On this morning's Meet The Press (NBC), Illinois Senator Barack Obama acknowledged he is considering running for President in 2008.
WASHINGTON - Sen. Barack Obama acknowledged Sunday he was considering a run for president in 2008, backing off previous statements that he would not do so.
The Illinois Democrat said he could no longer stand by the statements he made after his 2004 election and earlier this year that he would serve a full six-year term in Congress. He said he would not make a decision until after the Nov. 7 elections.
On Sunday, Obama dismissed notions that he might not be ready to run for president because of his limited experience in national politics. He agreed the job requires a “certain soberness and seriousness” and “can’t be something you pursue on the basis of vanity and ambition.”
“I’m not sure anyone is ready to be president before they’re president,” Obama said. “I trust the judgment of the American people."
This bit of political news has certainly brightened my day--hell, make that my entire year. When one considers the possibility that an articulate, erudite, and blazingly intelligent person might occupy the White House again, everything is thrown into a different light. Anything seems possible.
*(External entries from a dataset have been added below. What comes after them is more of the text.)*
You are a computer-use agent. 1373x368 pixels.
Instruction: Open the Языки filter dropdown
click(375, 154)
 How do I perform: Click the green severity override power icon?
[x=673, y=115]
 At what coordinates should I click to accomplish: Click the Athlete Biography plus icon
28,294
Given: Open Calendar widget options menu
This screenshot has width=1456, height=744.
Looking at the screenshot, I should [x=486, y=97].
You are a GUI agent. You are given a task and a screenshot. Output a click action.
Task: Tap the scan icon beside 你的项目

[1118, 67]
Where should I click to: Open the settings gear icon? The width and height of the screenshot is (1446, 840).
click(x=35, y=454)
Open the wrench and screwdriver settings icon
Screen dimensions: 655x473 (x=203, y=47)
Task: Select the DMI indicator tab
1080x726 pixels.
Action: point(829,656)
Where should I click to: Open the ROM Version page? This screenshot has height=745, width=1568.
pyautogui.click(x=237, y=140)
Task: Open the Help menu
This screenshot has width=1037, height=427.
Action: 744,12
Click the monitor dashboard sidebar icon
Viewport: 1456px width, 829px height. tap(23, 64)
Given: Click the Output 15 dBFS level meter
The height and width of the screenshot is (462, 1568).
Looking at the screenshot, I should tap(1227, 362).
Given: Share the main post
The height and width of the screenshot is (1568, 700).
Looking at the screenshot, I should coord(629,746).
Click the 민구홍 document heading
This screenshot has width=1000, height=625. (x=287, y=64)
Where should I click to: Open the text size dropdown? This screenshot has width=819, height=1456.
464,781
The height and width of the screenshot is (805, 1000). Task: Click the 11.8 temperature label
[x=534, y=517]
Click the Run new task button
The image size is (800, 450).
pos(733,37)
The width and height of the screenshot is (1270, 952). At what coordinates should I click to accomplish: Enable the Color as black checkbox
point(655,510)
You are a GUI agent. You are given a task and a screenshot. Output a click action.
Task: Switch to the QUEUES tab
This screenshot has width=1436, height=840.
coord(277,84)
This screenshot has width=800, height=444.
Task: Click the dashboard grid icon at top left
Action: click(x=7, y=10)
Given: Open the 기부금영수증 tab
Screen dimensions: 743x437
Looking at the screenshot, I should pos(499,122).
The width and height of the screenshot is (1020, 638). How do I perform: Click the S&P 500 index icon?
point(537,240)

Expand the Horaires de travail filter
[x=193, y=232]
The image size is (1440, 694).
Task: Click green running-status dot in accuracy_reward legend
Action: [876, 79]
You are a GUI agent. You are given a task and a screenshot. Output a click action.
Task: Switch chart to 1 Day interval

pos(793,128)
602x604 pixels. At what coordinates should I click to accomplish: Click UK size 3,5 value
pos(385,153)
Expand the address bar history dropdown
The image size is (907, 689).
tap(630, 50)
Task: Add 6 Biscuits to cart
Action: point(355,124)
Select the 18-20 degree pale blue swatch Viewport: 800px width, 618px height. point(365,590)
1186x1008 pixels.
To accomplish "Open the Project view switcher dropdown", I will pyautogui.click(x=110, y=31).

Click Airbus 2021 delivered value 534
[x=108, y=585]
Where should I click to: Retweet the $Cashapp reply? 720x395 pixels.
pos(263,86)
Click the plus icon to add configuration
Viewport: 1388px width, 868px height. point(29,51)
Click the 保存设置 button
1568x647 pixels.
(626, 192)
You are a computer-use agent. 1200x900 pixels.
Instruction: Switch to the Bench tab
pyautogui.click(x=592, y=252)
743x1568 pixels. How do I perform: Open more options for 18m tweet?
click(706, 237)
Human beings are capable of amazing feats when they put their minds to things, and given the magnitude of the chaos, the depth of the disaster, and the far-reaching stench of the squalor into which the next president will be walking come January '09, a brilliant mind is going to be job requirement Number One.
Author, attorney, and fellow Harvard Law alumnus Scott Turow wrote about Sen. Obama when he was running for Senate in 2004:
Having known Obama since the inception of his political career, I have watched his rise closely. We are hardly intimates, but we are certainly warm with each other, and I have been a political contributor and supporter of his. No one in these circumstances would regard himself as unbiased (except perhaps Justice Antonin Scalia). That said, I have many friends whose company I savor whom I would not commend for service in the U.S. Senate. Obama, though, has matured in plain view. He has gone from someone impatient with the legislative process to an effective and respected leader in the Illinois Senate, and from a candidate who once seemed to be getting ahead of himself politically, and whose base in the black community was shaky, to a figure who appeals to voters of all hues.
Obama's biography is both intriguing and inspiring, an American story for the 21st century. The résumé detail that initially caught wide attention was his election in 1990 as the first African-American president (that is, editor in chief) of the Harvard Law Review, the premier legal academic publication in the United States. Banish any lurking thought of an affirmative-action wind at his back. Exams at Harvard Law School are graded blind, and Obama graduated magna cum laude (also unlike me.) He has taught for many years at the University of Chicago Law School, along with many of the country's preeminent legal scholars.
But academic excellence is only one part of his story. "Dreams From My Father" is a beautifully crafted book, moving and candid, and it belongs on the shelf beside works like James McBride's "The Color of Water" and Greg Williams' "Life on the Color Line" as a tale of living astride America's racial categories. No other figure on the American political scene can claim such broad roots within the human community. Obama is the very face of American diversity.
I am still a die-hard Al Gore fan and I'd love to see him run for--and win--the office that was rightly his in 2000. That said, I am nothing less than thrilled that Sen. Obama might run.
Imagine the bumpersticker: Obama '08--Now can we go with the smart guy?